Pilsen is a town in Bayfield County, Wisconsin, United States. The population was 216 at the 2020 census, up from 210 at the 2010 census. The unincorporated community of Moquah is located in the town.

==Geography==
According to the United States Census Bureau, the town has a total area of 90.9 sqkm, of which 90.4 sqkm is land and 0.5 sqkm, or 0.53%, is water.

==Demographics==
As of the census of 2000, there were 203 people, 84 households, and 58 families residing in the town. The population density was 5.8 people per square mile (2.2/km^{2}). There were 104 housing units at an average density of 3.0 per square mile (1.2/km^{2}). The racial makeup of the town was 99.51% White, and 0.49% from two or more races.

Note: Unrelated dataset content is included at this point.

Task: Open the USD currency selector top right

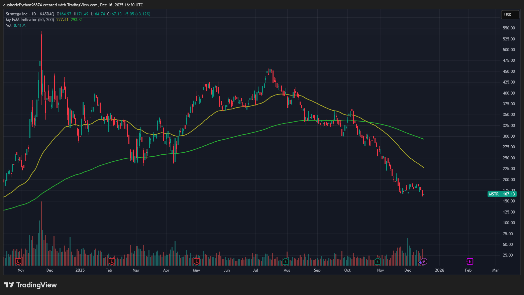Action: pos(510,15)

There were 84 households, out of which 23.8% had children under the age of 18 living with them, 60.7% were married couples living together, 4.8% had a female householder with no husband present, and 29.8% were non-families. 26.2% of all households were made up of individuals, and 16.7% had someone living alone who was 65 years of age or older. The average household size was 2.42 and the average family size was 2.93.

In the town, the population was spread out, with 20.7% under the age of 18, 7.4% from 18 to 24, 26.6% from 25 to 44, 29.1% from 45 to 64, and 16.3% who were 65 years of age or older. The median age was 44 years. For every 100 females, there were 97.1 males. For every 100 females age 18 and over, there were 103.8 males.

The median income for a household in the town was $45,000, and the median income for a family was $47,813. Males had a median income of $35,250 versus $18,750 for females. The per capita income for the town was $17,895. None of the families and 2.1% of the population were living below the poverty line, including no under eighteens and 12.9% of those over 64.